Multi-robot motion planning faces significant challenges due to the high dimensionality of the joint configuration space, which incurs substantial computational costs and coordination difficulties. This work proposes an iteratively refined workspace decomposition approach that enables efficient cooperative path planning by hierarchically expanding subproblems and performing discrete search within decoupled, low-dimensional configuration spaces, thereby avoiding explicit construction of the high-dimensional joint space. By preserving coordination guarantees while substantially reducing computational complexity, the method achieves up to an order-of-magnitude improvement in planning speed compared to existing techniques, significantly enhancing the scalability and real-time performance of multi-robot systems.

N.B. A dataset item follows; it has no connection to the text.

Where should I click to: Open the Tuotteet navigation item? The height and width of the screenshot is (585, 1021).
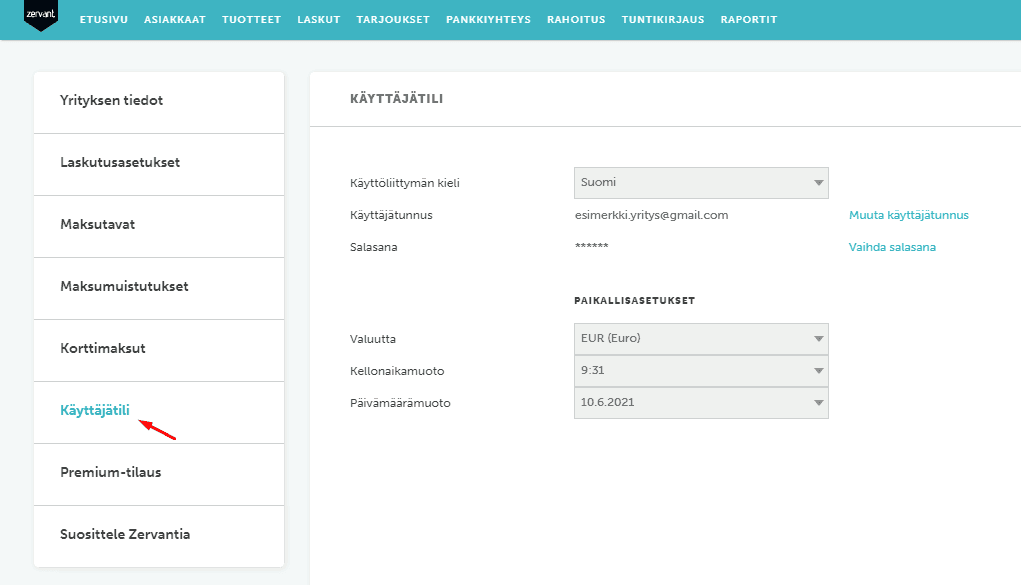coord(251,20)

A fundamental challenge in multi-robot motion planning is achieving sufficient coordination to avoid inter-robot conflicts without incurring the large computational expense of searching the joint configuration space of the robot group. In this work, we present a method for multiple mobile robot motion planning that achieves an improvement in planning time up to an order of magnitude by leveraging the insight that we can use discrete search over a workspace decomposition to provide coordination between robots during planning. While prior work uses workspace topology to inform when coordination between robots is needed and then composes robots into their joint configuration space, we take a step further by iteratively refining our workspace representation to allow our planner to search smaller, decoupled configuration spaces.